Puede explicar tanta devoción el hecho intrínseco de que lo que fundamentalmente le diferencia de otros es su sentido de la posesión. Para Cochran, aquella era su música. No era algo instintivo, como el latrocinio negro de Elvis, ni coyuntural, como lo de Bill Haley. Cochran pertenecía a otro tiempo y otra generación —Berry y Richard le llevaban más de diez años, mientras que sólo era un par de años mayor que Zappa y Lennon—, su visión es por lo tanto consciente pero no menos dinámica, cuenta con el grado justo de arrogancia, dispone de humor y entusiasmo, y, sin inventar nada de peso, ejercita un original sentido de la reconstrucción que le vacuna contra esa matriz oldie automáticamente traducible en anacronismo. No hay nada de vetusto en esos grandes aggiornamentos rockabilly («Teenage Cutie», «Sittin’ in the Balcony», «Long Tall Sally» —sí, la de Penniman—, y el mejor, «Twenty Flight Rock»), ni en esas esculturales baladas aptas para adultos («Never», «Think of Me»), ni por supuesto en su trilogía de ases («Summertime Blues», «Something Else» y «C’mon Everybody», así como derivados del calibre de «Weekend» y «Cut Across Shorty»). Y de los varios factores que preservan moderno a Cochran, en vanguardia figura esa electrificante y corpulenta guitarra a la que tantísimo debe Brian Setzer, que tiende en el instrumental «Eddie’s Blues» un puente entre Chuck Berry y Jeff Beck digno de Calatrava; capaz así mismo de reducir a brasas «Milk Cow Blues» y de desenvolverse en diferentes matices. Como esa camaleónica voz, tan pronto felina como profunda, indistintamente de muchacho y hombre. Resulta desconcertante escucharle hablando en alguna de las entrevistas que concedió en Londres. Brota allí un registro socarrón, el de alguien con mucha confianza en si mismo, despierto y determinado, alguien que ha vivido el doble de lo que aparenta, frío y profesional tras una cortina de compacta simpatía. Me ocurre lo mismo con sus fotos. Su rostro nunca parece el mismo. En unas destella un brillo melancólico en su desvalida mirada, en otras los ojos delatan una voluntad maliciosa y narcisista, movida por esa vanidad que propulsa a todos los egos.

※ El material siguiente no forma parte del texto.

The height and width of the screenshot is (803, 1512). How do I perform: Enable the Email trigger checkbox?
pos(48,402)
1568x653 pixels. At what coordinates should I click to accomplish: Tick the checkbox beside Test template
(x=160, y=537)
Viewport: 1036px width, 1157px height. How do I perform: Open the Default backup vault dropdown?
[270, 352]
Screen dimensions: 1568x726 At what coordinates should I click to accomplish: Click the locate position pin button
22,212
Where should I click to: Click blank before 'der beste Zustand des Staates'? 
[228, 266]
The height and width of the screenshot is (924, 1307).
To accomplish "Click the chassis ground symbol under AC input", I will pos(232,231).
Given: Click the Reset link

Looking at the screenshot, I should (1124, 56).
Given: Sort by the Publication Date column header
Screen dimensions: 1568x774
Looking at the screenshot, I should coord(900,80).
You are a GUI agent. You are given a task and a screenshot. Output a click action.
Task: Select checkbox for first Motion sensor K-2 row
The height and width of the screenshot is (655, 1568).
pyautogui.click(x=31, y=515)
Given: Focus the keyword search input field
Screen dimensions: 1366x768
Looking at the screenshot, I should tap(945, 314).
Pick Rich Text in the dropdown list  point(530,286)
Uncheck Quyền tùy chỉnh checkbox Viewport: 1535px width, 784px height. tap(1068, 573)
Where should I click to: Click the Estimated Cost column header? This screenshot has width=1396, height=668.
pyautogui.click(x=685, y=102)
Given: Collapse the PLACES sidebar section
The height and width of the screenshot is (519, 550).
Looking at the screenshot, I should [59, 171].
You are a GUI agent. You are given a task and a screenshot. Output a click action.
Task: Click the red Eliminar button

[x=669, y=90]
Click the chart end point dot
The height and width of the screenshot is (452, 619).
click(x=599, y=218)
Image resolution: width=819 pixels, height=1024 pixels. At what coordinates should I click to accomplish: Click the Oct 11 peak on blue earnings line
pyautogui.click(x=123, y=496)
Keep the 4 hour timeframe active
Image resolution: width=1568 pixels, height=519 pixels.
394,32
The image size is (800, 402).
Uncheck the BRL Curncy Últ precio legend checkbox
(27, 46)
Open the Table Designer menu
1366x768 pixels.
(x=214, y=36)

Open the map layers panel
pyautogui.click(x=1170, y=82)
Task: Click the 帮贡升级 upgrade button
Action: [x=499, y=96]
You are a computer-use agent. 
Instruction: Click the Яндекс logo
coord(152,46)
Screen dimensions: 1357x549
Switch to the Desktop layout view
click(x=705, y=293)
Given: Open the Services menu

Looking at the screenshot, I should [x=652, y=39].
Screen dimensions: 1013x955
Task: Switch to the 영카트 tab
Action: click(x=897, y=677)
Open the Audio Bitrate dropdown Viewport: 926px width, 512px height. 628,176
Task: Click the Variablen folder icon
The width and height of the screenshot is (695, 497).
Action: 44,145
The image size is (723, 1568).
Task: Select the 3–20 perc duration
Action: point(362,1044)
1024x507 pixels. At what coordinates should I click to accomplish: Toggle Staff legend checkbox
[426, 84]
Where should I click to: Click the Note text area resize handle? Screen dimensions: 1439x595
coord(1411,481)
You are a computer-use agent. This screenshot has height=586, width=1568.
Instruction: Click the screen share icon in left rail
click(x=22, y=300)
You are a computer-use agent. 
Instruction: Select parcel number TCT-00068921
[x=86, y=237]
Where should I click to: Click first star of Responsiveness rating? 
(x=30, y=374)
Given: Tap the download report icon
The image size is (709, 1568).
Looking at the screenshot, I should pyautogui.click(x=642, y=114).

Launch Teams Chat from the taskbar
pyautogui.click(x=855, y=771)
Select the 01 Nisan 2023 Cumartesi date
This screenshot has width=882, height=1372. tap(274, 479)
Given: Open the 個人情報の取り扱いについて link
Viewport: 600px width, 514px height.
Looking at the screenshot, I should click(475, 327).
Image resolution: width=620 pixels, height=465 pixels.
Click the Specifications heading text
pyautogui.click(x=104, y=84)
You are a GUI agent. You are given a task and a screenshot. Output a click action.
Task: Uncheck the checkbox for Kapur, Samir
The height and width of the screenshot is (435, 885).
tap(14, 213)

Se palpa esa personalidad incisiva en sus grabaciones en directo. Su paso en febrero de 1960 por el programa televisivo Boy Meets Girls, por ejemplo, rescatado en el elepé On The Air, redunda en una sublime, agresiva exhibición. «Something Else» avanza hasta situarse entre la Velvet y Sex Pistols, en una polvareda de ferocidad punk que también se lleva por delante a «Sweet Little sixteen». Y en «Money Honey» se siente la autoridad de un intérprete que nunca se contentaría con imitar a Presley. Ni a Frank Sinatra, al que, con resoplante orquesta y coros femeninos, pega fuego en «I Don’t Like You No More». No se me ocurre mejor introducción al que seguramente era el verdadero Cochran, ni mejor despedida a ese fuero interno al que nunca tendremos acceso, que ese coloso del escenario atrapado en el mágico ámbar de una fuerza impulsora propia. La misma que, según dicen, debía empujarle hasta el final de la noche cuando salía de juerga con los hermanos Burnette.